_Text provided:_
/---

Viator explained at one time the disadvantaged population of the Port Arthur community used the Beach Road to travel to Galveston hospitals.
Most of the land that forms Sea Rim State Park to High Island is Federal Reserve, and saltwater intrusion is destroying the marsh, Viator said.
For U.S. Fish & Wildlife to have a right-of-way through their private property they want sustainability.
The Texas General Land Office nor the Texas Department of Transportation want to handle the issue and are not interested in maintaining the road due to future storms, which, Viator said, is understandable.
Those agencies are not interested in toll road projects either.
Viator said projections of saltwater intrusion shows erosion and a receding piece of land.
“People are concerned about cost to replace the road,” he said. “But think in terms of breaching the Intercostal Canal and the costs associated with that. That’s going to be even a greater cost.”
The Sabine Pass Port Authority was notified of a U.S. Department of Transportation grant that could help the issue.

\---

_Information given:_
/---

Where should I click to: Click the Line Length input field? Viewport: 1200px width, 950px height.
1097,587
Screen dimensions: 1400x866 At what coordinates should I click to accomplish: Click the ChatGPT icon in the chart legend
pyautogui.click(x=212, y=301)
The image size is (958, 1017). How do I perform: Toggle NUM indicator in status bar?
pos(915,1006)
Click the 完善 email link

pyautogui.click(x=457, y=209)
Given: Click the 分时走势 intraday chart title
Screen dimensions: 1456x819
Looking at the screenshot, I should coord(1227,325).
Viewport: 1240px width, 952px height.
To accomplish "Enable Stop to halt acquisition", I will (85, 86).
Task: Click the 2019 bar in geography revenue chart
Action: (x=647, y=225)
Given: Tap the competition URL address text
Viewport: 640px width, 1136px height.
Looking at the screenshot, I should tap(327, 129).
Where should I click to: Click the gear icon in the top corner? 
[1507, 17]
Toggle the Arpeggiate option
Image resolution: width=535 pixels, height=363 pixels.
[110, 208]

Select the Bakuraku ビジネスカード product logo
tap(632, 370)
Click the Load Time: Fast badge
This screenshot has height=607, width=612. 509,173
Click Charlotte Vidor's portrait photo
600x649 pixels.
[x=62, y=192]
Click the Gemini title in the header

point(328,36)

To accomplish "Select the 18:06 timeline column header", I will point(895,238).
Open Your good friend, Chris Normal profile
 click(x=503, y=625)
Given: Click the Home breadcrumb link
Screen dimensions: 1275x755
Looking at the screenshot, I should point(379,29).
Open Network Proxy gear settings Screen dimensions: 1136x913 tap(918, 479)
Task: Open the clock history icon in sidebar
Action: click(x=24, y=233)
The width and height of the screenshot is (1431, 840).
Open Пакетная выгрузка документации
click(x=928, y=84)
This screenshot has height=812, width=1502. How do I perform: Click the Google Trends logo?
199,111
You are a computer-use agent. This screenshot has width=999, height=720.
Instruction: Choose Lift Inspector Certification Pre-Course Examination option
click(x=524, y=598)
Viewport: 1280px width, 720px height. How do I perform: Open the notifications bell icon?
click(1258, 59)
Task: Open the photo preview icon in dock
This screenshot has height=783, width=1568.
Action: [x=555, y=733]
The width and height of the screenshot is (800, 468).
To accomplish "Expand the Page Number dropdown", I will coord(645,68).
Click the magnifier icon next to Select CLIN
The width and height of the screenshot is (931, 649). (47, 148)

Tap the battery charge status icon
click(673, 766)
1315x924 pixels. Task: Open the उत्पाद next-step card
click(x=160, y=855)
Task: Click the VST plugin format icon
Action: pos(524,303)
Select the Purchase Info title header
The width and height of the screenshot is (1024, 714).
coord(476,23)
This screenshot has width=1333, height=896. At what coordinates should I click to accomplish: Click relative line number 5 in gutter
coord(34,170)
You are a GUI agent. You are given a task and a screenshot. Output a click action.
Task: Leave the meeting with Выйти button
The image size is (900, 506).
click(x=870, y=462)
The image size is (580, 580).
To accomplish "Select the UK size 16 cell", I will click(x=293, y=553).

\---

_Task statement:_ Can you transcribe the Beach Road article word for word from "For U.S. Fish" to "said, is understandable."? The data has no connection to the Beach Road article.

_Output for this task:_
For U.S. Fish & Wildlife to have a right-of-way through their private property they want sustainability.
The Texas General Land Office nor the Texas Department of Transportation want to handle the issue and are not interested in maintaining the road due to future storms, which, Viator said, is understandable.